### [WHAT YOU NEED TO DO]
Could you continue the passage about the Mechanics Bank of Alexandria's refusal to transfer the stock held by Adam Lynn, starting right after its final sentence?

### [PASSAGE]
══════════

The appellees, who were the complainants in the court below, filed their bill against the Mechanics Bank of Alexandria, setting out their right to $3,000 of the capital stock of that bank, which was standing in the name of Adam Lynn; but which was avowedly purchased and held by him as trustee for John Wise, the grandfather of the complainants, and from whom they derived their right and title to the stock in question. That they were desirous of having their stock transferred to their guardian, which the trustee, Adam Lynn, was willing to do, and offered to transfer the same, but that on application to the bank, permission was refused on the allegation that Adam Lynn was a debtor to the bank and that it held a lien for that debt on all the stock of the bank which stood in his name. The bill alleges that when the stock was purchased by Adam Lynn, for John Wise, and transferred to him upon the books of the bank, it was well known to the president and Directors, that the purchase was made by, and transferred to Lynn, in his character of trustee for John Wise, although the trust was not expressed in the transfer.
The bill prays that the bank may be compelled to open its transfer book, and permit Adam Lynn to transfer the $3,000, in stock, to the said Louisa and Anna Maria Seton, or to their guardian, Nathaniel S. Wise.
The bank, by its answer, denies that the board of directors knew or had any notice that Adam Lynn held the stock as trustee, but alleges that all the stock standing upon the books of the bank in the name of Adam Lynn was considered by the board of directors as his own stock, and avers that at the time the answer was put in, there was no stock standing in his name on the books, but that the whole of it had been applied by the bank to the payment of his debts to it according to articles of agreement between him and the cashier of the bank.

══════════

### [RECORDED INFORMATION]
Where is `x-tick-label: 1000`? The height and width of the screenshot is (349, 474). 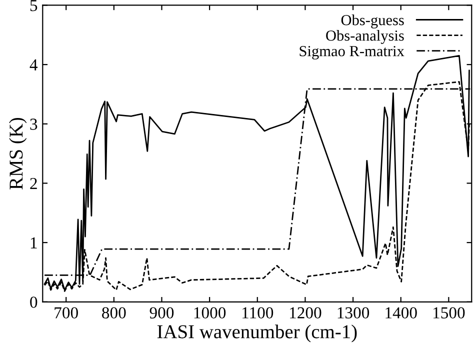 x-tick-label: 1000 is located at coordinates (210, 312).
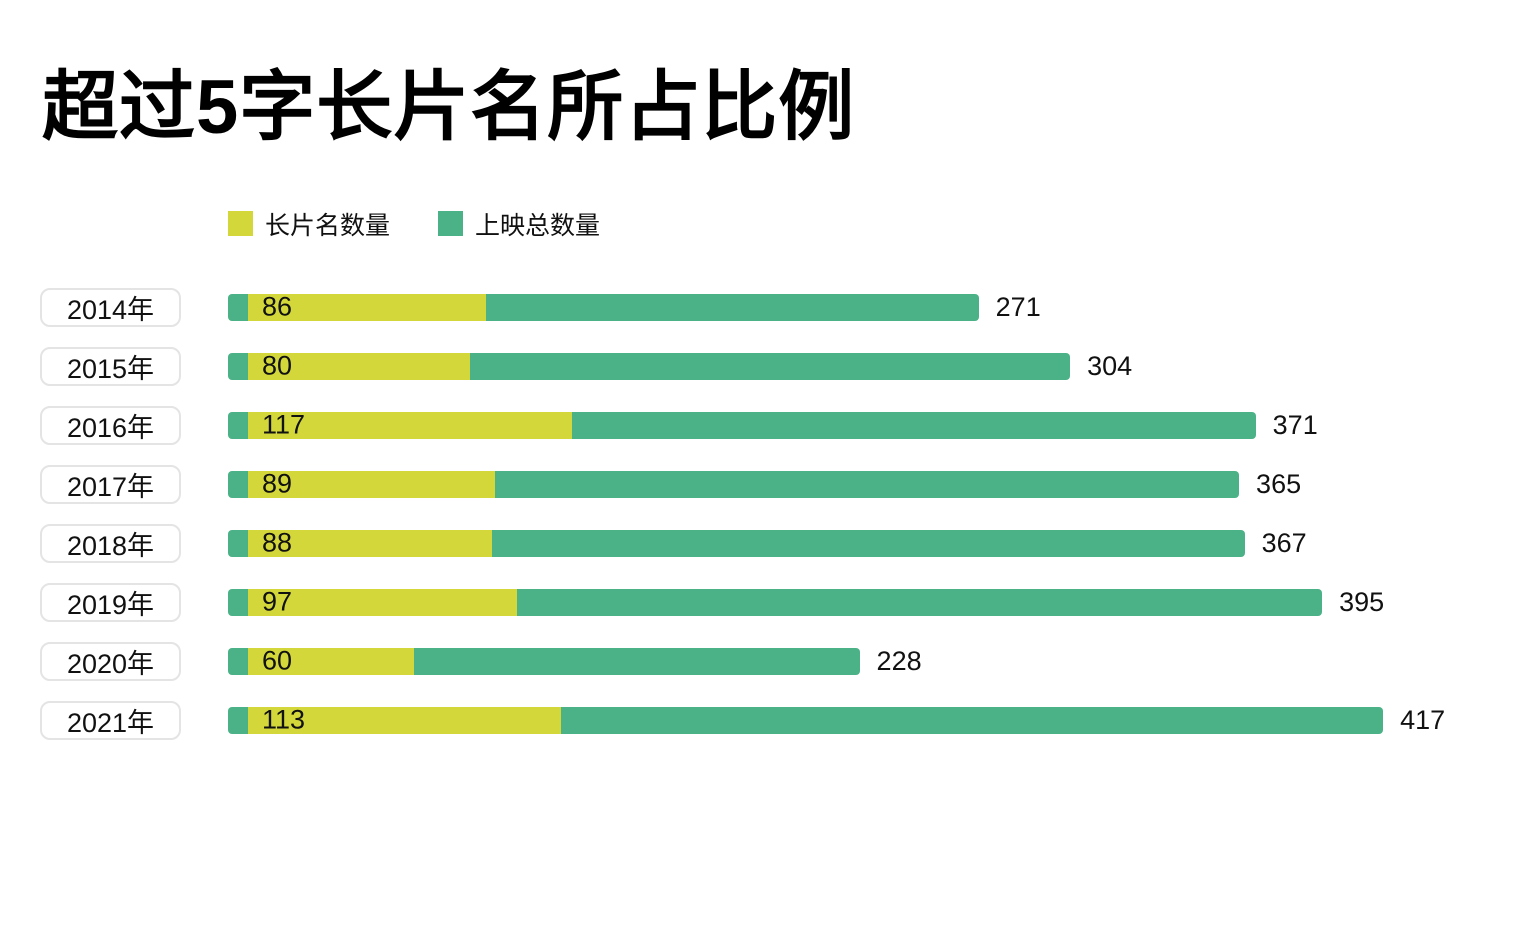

══════════

### [SOLVED PROBLEM]
The bank also sets up the right under its charter to hold the stock for the payment of Lynn's debt, but had, under the agreement made with the cashier as before mentioned, become the purchaser of the stock for a full and fair consideration, without any knowledge that the complainants had any interest in the same.
The court below, upon the bill, answer, and exhibits and proofs taken in the cause, decreed that the bank should cause its transfer book to be opened, and to permit Adam Lynn to
transfer the stock to Nathaniel S. Wise, guardian of the complainants, to be by him held in trust for their use. From this decree there is an appeal to this Court, and the following points have been made, upon which a reversal of that decree is claimed.
1. That the subject matter of the bill is not properly cognizable in a court of chancery, but that the remedy is at law, and the party to be compensated in damages.
2. That there is a want of proper parties.
3. That upon the merits, the bank has a right to hold and apply the stock in payment of Adam Lynn's debt to it.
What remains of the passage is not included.